Grâce au comte Stürgkh qui venait depuis peu de mettre le Parlement en vacance, les députés sociaux-démocrates autrichiens n'eurent même pas à voter les crédits de guerre. Mais le Centre salua celui des "frères" allemands dans "l'Arbeiter Zeitung" du 5 août intitulé "le jour de la nation allemande", faisant vibrer, avec maestria, la corde sensible du crin-crin nationaliste.
Dans les hautes sphères du Parti, de la droite (Renner) à la gauche (Bauer), on était traditionnellement pangermaniste, toutefois avec une pointe de poésie : "Patience ! Le jour viendra ou l'on étendra une toile unique au dessus de toutes les terres allemandes". Les "majoritaires" ont approuvé l'ultimatum envoyé à la Serbie et ne manquèrent pas de joindre leurs voix au choeur des interventistes appelant les travailleurs à courber le dos sous la rafale guerrière. Voilà nos militants matérialistes à prier le dieu Mars pour qu'il donne la victoire "à la sainte cause du peuple allemand, un peuple uni, soulevé par une volonté puissante. L'histoire du monde irait à reculons si le bon droit du peuple allemand ne triomphait pas".
"O, bandes de Smerdiakovs" s'écrie alors Trotsky qui n'en peut plus de respirer les miasmes émanés de l'appareil social-démocrate autrichien. Y-a-t’il une opposition réelle à la politique menée par ces laquais ? Oui si l'on considère le "Cercle K. Marx", surgi au sein même du parti avec les "jeunes" (Hilferding, Bauern, M.Adler) qui condamnent la "majorité" pour avoir violé les engagements du Congrès international de Bâle ; oui si l'on estime que le prolétariat pouvait être réveillé de sa torpeur par un acte individuel "exemplaire". Non, si l'on pense que l'on ne peut jamais bâtir une politique révolutionnaire sur un acte terroriste ; non si l'on estime que le seul travail à faire est celui de la construction de la Fraction. C'est pourquoi le coup de feu de F. Adler qui abattit le comte Stürgkh n'avait aucune force salvatrice.
Il serait certes exagéré d'affirmer que l'austro-marxisme est allé jusqu'au noskisme. Toutefois, à la liquidation de la monarchie, le 12 nov.1918, il aura toute latitude pour tenir ses promesses. Excusez du peu : Renner, qui durant le conflit avait défendu la "Grande et unique Europe centrale allemande" connaît son jour de gloire en endossant la livrée de Chancelier du gouvernement de coalition de la première République que l'Autriche se soit donnée ; le chef historique du "Gesamtpartei" V. Adler, autorité incontestée, était nommé Secrétaire d'État aux affaires étrangères ; Seitz élu vice-président du Reicharat, sans compter les autres innombrables sinécures distribuées aux fonctionnaires du parti.

**Défis**.
1. D'après l'extrait sur la social-démocratie autrichienne, à quel poste V. Adler fut-il nommé après la liquidation de la monarchie ?
2. Prolongez l'extrait sur la social-démocratie autrichienne en reprenant après sa dernière phrase.
La liste n'a aucun rôle dans cet exercice.

**Bloc de données**.
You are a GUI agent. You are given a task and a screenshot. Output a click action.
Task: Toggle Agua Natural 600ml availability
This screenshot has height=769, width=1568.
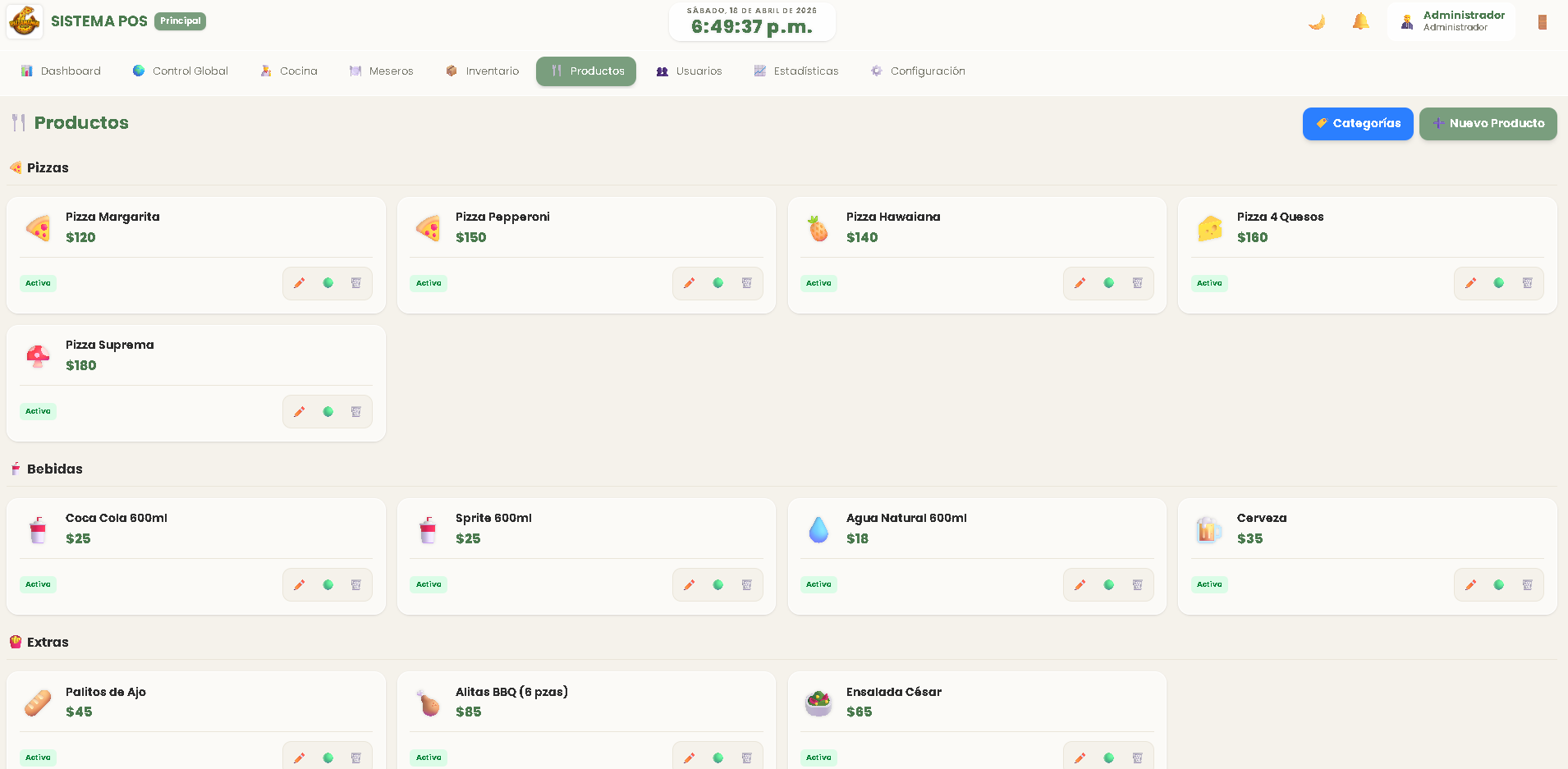coord(1108,585)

**Réponses rédigées**.
1. Il fut nommé Secrétaire d'État aux affaires étrangères.

2.
Eux que l'on considérait comme les sommités du marxisme, les représentants distingués de la "culture", les "Schüngeist" (beaux esprits) ne se retrouvaient plus chaque soir à philosopher à perte de vue sur l'apport de la pensée de Kant au marxisme dans la très célèbre brasserie politico littéraire du "Café central". Leur permanence, ils l'avaient établie dans le palais baroque de la Ballhausplatz, occupant les fauteuils encore chauds des ex-premiers ministres Aherental et Beck. Ils préparaient le rattachement de l'Autriche à l'Allemagne, mais ratèrent' leur "Anschluss" pacifique, objectif que réalisa par la voie violente le nazisme quelques années plus tard et qui ne différa du projet austro-marxiste qu'en ce qu'il fut centraliste au lieu d'être fédéraliste.
Mieux que quiconque Trotsky, qui vécut sept années d'émigration en Autriche après l'échec de 1905, a dépeint la social-démocratie de ce pays, ses méthodes de collaboration à peine voilées avec l'État monarchique, ses hommes et leur train de vie dans la capitale, modèle inégalé de "socialisme municipal" :
- "J'écoutais avec le plus vif intérêt, on pourrait presque dire avec respect, leur entretien au Café Central. Mais bientôt des doutes me vinrent. Ces gens-là n'étaient pas des révolutionnaires. Cela se voyait en tout (...) et je crus même reconnaître l'accent du philistin au timbre de leurs voix". ("Ma vie").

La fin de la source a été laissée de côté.